I ransomware non hanno certo bisogno di presentazioni: sono malware che una volta in esecuzione sul sistema della vittima provvedono a crittografare i file personali degli utenti usando un algoritmo “forte” e una chiave che viene mantenuta segreta. Alle vittime dell’attacco viene quindi richiesto un riscatto in denaro per poter decodificare e quindi recuperare tutti i file sottoposti a cifratura.
I ricercatori di Splunk hanno condotto una serie di esperimenti (circa 400 test) mettendo alla prova 10 varianti di ransomware piuttosto diffusi per stabilire quanto velocemente criptano i file e valutare quanto sia fattibile rispondere a un’aggressione mentre essa è in corso.
Ogni ransomware effettua una scansione del contenuto delle cartelle memorizzate sul sistema, seleziona gli obiettivi migliori e comincia a crittografare i dati.

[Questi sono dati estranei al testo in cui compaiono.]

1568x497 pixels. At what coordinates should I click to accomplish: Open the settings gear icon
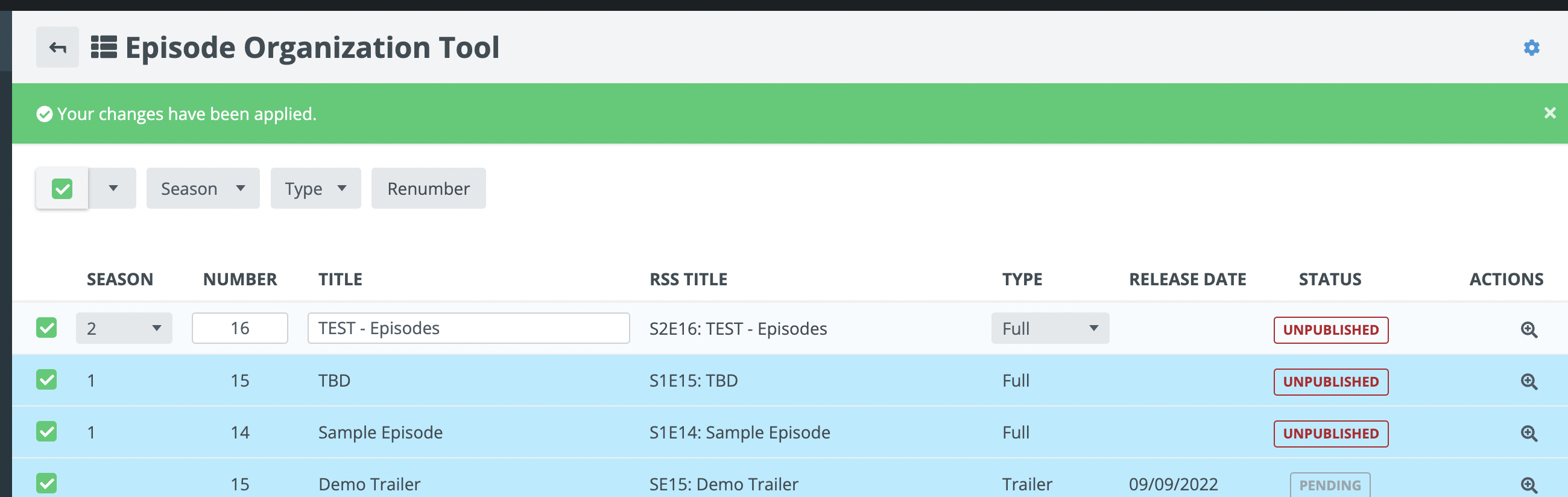pyautogui.click(x=1531, y=48)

Durante le prove sono state utilizzate 4 diverse configurazioni di sistemi di prova in modo da misurare il comportamento dei vari ransomware durante la codifica dei dati a seconda dell’hardware utilizzato.
“Abbiamo creato quattro diversi profili di potenziali vittime usando sia sistemi operativi Windows 10 che Windows Server 2019, ciascuno con due diverse specifiche prestazionali“, spiega Splunk nel report appena diffuso.
Durante questi test i ricercatori hanno valutato la velocità nel cifrare quasi 100.000 file per un totale di 53 GB utilizzando vari strumenti come il sistema di monitoraggio nativo di Windows, le statistiche di Windows Perfmon, Microsoft Sysmon, Zeek e stoQ.
In conclusione i ricercatori hanno stabilito la velocità media con cui ogni ransomware ha crittografato i dati degli utenti. Tenendo presente il volume di dati indicato – quindi circa 53 GB – i ransomware hanno mediamente impiegato 43 minuti per concludere l’operazione.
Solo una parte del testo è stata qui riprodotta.